Les premières études sur la surveillance électronique des prisonniers et autres délinquants mineurs ont commencé au début des années 60, mais la technologie n'a atteint sa maturité que dans les années 80. En explorant son adoption aux États-Unis, on découvre que les gens de Gizmodo ont une histoire fascinante, qui implique un juge du Nouveau-Mexique et un comics de Spider-Man publié en 1977…
La surveillance électronique des prisonniers, grâce à Peter Parker
Comment en est-on arrivé là ? Les gens de Gizmodo ont décidé d'explorer plus en profondeur l'adoption de la surveillance électronique aux États-Unis, et leur histoire commence avec un comics de Spider-Man publié entre août et septembre 1977. Dans ce comics, Kingpin place à Spider-Man un bracelet électronique, «dispositif de radar» qui permet au vilain de connaître sa position à tout moment. Mais le plus surprenant est qu'un juge, Jack Love du comté de Bernalillo au Nouveau-Mexique, a déclaré s'être inspiré du super-héros pour son application dans le monde réel.
Le juge Love est entré en contact avec un ingénieur du Colorado, Michael Goss, qui a baptisé le dispositif Goss-Link. Son fonctionnement dépendait d'une ligne téléphonique : l'émetteur, de la taille d'un paquet de cigarettes, envoyait un signal au récepteur toutes les 60 secondes. Si l'utilisateur s'éloignait de plus de 150 pieds (45,72 mètres), le récepteur appelait automatiquement un ordinateur central pour signaler la situation. Le juge Love croyait que le Goss-Link était idéal pour les personnes accusées de conduite sous l'influence de l'alcool, qui devaient rester chez elles et loin de tout établissement.
Love a attribué le dispositif à au moins trois accusés : l'un pour avoir écrit des chèques falsifiés, un autre pour avoir violé sa mise à l'épreuve en recevant des biens volés, et le troisième pour conduite en état d'ivresse.

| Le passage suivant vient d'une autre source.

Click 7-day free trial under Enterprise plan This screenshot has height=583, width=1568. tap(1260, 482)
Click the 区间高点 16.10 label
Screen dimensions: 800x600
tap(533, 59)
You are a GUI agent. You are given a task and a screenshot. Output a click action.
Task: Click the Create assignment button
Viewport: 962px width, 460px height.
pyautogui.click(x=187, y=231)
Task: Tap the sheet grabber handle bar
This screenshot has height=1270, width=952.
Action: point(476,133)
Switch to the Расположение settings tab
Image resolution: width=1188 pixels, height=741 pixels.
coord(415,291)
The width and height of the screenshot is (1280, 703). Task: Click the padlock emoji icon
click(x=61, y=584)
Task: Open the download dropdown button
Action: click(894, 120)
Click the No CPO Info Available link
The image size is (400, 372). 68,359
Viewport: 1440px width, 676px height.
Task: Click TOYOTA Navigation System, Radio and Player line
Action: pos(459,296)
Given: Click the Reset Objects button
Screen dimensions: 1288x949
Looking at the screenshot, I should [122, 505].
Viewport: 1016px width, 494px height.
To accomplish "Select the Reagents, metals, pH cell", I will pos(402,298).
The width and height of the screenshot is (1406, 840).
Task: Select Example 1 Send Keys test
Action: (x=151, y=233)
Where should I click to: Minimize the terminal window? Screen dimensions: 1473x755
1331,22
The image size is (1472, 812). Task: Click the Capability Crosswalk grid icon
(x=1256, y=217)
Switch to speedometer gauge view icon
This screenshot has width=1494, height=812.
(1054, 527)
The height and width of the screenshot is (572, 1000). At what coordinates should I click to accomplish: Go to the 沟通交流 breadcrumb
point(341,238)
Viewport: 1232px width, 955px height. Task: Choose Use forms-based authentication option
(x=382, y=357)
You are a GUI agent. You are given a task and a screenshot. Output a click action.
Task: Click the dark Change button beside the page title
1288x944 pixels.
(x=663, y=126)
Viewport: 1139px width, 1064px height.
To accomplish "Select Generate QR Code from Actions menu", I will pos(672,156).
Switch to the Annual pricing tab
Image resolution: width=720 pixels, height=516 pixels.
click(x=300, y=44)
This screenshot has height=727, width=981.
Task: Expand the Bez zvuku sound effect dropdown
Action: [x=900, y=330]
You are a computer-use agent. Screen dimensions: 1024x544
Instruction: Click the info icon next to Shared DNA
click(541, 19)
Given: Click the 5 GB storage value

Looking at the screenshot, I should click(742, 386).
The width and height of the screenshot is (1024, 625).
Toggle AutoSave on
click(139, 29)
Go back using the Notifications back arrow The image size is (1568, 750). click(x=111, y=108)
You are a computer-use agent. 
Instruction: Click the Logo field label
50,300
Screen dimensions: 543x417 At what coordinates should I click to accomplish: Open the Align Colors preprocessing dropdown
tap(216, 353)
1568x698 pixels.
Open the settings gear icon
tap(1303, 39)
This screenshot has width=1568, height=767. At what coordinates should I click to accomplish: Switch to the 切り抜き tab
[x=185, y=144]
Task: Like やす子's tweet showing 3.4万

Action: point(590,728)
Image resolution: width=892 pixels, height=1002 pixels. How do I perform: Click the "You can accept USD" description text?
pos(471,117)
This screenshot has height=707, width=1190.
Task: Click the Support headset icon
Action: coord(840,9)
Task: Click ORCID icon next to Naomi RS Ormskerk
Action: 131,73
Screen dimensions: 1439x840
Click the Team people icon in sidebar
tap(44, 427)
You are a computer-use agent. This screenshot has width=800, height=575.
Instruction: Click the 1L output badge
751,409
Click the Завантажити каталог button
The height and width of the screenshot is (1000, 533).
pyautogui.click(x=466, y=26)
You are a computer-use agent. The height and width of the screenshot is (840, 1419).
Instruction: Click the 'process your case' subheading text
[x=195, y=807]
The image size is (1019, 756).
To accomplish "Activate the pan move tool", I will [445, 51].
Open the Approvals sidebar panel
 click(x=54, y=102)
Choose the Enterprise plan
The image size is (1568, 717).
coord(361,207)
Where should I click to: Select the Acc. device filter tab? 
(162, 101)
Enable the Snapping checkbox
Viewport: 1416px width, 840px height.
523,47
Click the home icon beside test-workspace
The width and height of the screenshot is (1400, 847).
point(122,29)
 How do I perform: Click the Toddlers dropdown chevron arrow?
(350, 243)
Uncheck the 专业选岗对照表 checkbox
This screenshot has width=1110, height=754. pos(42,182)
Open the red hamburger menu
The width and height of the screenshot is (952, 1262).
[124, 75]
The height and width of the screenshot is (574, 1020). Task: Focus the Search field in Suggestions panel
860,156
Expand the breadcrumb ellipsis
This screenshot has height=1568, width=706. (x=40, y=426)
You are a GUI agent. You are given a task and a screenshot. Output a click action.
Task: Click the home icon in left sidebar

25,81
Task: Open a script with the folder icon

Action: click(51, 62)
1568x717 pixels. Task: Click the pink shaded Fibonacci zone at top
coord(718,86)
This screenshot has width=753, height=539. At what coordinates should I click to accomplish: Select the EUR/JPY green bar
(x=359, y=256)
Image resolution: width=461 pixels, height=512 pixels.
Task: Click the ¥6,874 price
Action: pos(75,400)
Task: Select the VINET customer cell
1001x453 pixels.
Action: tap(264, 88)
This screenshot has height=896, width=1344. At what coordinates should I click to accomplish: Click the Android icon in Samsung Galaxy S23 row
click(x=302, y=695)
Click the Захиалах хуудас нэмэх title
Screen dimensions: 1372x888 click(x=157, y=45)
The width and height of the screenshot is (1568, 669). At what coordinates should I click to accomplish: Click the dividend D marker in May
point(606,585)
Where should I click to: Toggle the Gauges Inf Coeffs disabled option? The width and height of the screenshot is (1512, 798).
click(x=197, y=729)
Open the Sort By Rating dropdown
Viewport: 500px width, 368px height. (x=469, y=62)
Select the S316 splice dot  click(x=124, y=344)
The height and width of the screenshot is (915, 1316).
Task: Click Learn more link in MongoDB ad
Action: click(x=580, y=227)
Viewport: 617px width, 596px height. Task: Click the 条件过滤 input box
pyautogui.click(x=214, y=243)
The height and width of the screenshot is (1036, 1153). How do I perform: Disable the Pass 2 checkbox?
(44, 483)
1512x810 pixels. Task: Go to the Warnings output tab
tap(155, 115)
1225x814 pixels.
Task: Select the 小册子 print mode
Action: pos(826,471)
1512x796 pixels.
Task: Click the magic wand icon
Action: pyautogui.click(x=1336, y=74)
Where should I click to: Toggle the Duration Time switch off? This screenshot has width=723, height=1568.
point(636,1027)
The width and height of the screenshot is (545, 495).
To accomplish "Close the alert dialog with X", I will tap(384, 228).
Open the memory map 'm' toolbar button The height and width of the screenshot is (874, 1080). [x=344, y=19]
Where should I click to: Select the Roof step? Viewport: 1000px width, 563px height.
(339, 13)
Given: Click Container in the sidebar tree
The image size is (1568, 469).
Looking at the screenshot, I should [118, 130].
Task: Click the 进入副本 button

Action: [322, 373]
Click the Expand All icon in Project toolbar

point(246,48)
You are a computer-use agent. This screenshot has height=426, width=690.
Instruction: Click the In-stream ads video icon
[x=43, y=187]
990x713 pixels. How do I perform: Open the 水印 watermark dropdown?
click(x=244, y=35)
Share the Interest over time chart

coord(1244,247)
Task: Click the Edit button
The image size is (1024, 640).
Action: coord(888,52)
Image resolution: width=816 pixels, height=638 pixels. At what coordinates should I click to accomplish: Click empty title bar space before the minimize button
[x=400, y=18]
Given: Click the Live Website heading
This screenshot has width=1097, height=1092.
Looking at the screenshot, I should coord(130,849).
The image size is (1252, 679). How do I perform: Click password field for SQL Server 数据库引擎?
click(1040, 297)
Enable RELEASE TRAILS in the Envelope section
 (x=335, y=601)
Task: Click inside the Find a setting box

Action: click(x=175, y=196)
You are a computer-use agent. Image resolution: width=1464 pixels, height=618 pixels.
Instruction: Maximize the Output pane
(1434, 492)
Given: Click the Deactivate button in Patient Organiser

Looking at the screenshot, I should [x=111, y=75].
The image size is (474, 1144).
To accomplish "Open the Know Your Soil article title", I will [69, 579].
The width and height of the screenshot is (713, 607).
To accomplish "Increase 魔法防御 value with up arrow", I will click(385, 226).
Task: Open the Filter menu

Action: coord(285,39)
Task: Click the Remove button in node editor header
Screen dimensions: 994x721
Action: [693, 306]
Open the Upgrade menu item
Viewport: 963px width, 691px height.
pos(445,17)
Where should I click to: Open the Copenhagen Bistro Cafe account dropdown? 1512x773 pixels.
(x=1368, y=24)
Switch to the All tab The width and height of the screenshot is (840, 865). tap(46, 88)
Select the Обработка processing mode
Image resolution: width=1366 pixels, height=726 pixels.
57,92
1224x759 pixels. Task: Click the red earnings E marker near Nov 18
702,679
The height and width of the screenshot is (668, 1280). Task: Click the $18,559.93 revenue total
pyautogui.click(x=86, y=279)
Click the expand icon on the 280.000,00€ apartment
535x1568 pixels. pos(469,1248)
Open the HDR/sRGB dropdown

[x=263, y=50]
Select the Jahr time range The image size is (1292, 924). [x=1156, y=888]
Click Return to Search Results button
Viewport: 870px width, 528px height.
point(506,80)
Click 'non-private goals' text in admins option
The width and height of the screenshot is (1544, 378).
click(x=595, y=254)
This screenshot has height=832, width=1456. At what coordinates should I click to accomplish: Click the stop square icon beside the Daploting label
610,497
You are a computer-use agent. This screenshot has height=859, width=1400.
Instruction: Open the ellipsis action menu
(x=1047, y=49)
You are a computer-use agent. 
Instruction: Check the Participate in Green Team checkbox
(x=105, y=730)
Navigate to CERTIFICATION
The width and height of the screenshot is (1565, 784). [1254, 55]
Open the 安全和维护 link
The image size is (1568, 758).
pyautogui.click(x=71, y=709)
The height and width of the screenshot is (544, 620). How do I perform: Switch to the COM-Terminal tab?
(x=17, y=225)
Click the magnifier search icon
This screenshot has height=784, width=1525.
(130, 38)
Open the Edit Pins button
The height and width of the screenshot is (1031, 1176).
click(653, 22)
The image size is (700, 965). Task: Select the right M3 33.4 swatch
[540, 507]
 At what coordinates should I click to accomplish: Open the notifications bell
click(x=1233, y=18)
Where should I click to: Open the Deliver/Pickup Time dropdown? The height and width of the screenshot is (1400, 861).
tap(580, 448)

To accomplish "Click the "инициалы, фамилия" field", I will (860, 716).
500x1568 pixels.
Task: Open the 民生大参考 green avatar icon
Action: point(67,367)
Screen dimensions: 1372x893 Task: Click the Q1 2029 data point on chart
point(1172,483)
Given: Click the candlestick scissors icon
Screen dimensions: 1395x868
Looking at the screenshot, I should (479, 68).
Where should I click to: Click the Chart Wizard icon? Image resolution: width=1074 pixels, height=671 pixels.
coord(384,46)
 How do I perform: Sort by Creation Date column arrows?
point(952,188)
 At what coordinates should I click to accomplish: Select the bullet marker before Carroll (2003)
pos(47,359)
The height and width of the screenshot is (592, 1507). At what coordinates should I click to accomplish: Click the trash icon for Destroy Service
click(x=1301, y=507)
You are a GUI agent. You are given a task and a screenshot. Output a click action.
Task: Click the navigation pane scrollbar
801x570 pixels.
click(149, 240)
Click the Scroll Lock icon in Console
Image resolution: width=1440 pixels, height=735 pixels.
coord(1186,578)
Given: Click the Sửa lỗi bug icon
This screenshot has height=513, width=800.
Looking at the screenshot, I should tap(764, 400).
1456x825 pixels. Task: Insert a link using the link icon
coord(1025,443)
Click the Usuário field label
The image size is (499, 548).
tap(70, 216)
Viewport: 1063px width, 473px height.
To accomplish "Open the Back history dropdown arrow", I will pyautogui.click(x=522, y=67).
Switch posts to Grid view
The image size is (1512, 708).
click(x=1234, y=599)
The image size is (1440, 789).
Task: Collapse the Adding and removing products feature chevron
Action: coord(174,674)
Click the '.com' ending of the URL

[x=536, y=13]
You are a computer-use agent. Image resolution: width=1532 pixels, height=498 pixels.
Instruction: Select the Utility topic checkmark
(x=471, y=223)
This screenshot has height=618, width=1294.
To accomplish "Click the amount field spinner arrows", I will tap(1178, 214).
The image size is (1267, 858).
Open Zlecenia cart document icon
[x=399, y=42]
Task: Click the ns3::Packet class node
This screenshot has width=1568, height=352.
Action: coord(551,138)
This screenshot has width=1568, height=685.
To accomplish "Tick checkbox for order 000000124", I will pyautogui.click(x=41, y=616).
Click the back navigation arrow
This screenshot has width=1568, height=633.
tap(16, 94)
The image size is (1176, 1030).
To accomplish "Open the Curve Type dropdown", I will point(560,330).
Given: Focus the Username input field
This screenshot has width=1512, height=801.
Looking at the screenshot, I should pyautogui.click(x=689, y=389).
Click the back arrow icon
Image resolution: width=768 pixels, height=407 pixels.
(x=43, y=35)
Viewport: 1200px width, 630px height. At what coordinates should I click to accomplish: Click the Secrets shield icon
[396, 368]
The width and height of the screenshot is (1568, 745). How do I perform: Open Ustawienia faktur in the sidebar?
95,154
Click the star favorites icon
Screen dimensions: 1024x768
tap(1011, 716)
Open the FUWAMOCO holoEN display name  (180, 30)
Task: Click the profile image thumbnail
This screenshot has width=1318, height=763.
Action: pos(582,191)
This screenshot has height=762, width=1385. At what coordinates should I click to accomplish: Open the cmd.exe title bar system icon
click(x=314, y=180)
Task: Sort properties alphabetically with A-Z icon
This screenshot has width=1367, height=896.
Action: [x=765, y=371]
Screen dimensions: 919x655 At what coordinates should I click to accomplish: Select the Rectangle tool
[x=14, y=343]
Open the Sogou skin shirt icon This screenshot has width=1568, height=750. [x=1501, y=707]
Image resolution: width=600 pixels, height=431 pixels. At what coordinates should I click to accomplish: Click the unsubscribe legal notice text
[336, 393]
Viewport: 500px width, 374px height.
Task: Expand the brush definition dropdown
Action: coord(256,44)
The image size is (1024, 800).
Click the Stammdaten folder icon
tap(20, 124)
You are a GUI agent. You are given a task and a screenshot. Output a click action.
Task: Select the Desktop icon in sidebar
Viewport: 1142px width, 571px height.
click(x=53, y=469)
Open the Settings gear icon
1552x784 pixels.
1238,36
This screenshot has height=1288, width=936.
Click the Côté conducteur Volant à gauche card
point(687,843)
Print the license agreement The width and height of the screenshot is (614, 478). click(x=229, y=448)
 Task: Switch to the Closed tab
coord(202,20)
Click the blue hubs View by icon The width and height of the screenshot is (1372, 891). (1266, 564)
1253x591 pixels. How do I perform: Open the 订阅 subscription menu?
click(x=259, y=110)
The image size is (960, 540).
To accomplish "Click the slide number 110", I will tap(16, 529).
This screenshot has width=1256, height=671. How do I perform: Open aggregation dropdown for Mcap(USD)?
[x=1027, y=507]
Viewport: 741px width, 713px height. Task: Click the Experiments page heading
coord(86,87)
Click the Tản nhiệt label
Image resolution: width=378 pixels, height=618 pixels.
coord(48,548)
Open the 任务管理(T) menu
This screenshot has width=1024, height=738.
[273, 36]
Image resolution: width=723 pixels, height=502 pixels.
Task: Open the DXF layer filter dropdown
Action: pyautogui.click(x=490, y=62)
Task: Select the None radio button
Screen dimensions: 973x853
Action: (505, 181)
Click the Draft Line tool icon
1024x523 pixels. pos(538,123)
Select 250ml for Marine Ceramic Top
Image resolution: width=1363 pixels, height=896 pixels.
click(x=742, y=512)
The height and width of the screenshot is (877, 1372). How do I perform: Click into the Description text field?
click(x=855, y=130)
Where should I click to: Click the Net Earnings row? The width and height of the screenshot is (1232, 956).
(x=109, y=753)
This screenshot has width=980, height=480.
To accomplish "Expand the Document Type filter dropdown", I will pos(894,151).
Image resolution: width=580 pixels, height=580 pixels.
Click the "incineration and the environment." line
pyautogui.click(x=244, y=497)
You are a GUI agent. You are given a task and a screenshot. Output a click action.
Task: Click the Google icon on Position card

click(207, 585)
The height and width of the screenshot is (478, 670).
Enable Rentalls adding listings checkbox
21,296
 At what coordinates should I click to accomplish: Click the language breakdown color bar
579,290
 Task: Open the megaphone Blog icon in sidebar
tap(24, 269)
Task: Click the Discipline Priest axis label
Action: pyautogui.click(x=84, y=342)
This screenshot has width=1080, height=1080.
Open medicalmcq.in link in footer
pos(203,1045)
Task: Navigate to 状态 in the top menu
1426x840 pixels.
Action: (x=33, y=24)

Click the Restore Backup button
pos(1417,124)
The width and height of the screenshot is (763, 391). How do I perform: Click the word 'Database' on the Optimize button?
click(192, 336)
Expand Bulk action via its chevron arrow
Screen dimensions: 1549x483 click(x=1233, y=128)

Finalement, la Cour suprême du Nouveau-Mexique a arrêté le programme pour une seule raison : l'argent. Le juge Love avait signé un contrat avec Goss pour l'acquisition des dispositifs sans consulter ses collègues du deuxième district judiciaire. Les autres juges ont déterminé que le contrat violait la loi sur les acquisitions publiques, et la Cour suprême a suivi cette conclusion.
De toute façon, le génie était déjà sorti de la lampe. Au moins une douzaine d'entreprises sont apparues entre 1983 et 1988 proposant des solutions électroniques similaires et faisant pression sur le problème de la surpopulation carcérale. Mais Goss n'avait pas seulement lancé la commercialisation de cette technologie, il avait aussi eu l'idée de faire payer le coût de son utilisation par les prisonniers. Qu'est-ce que cela signifie exactement aujourd'hui ? Nous sommes face à un marché qui dépasse les 800 millions de dollars par an, uniquement aux États-Unis.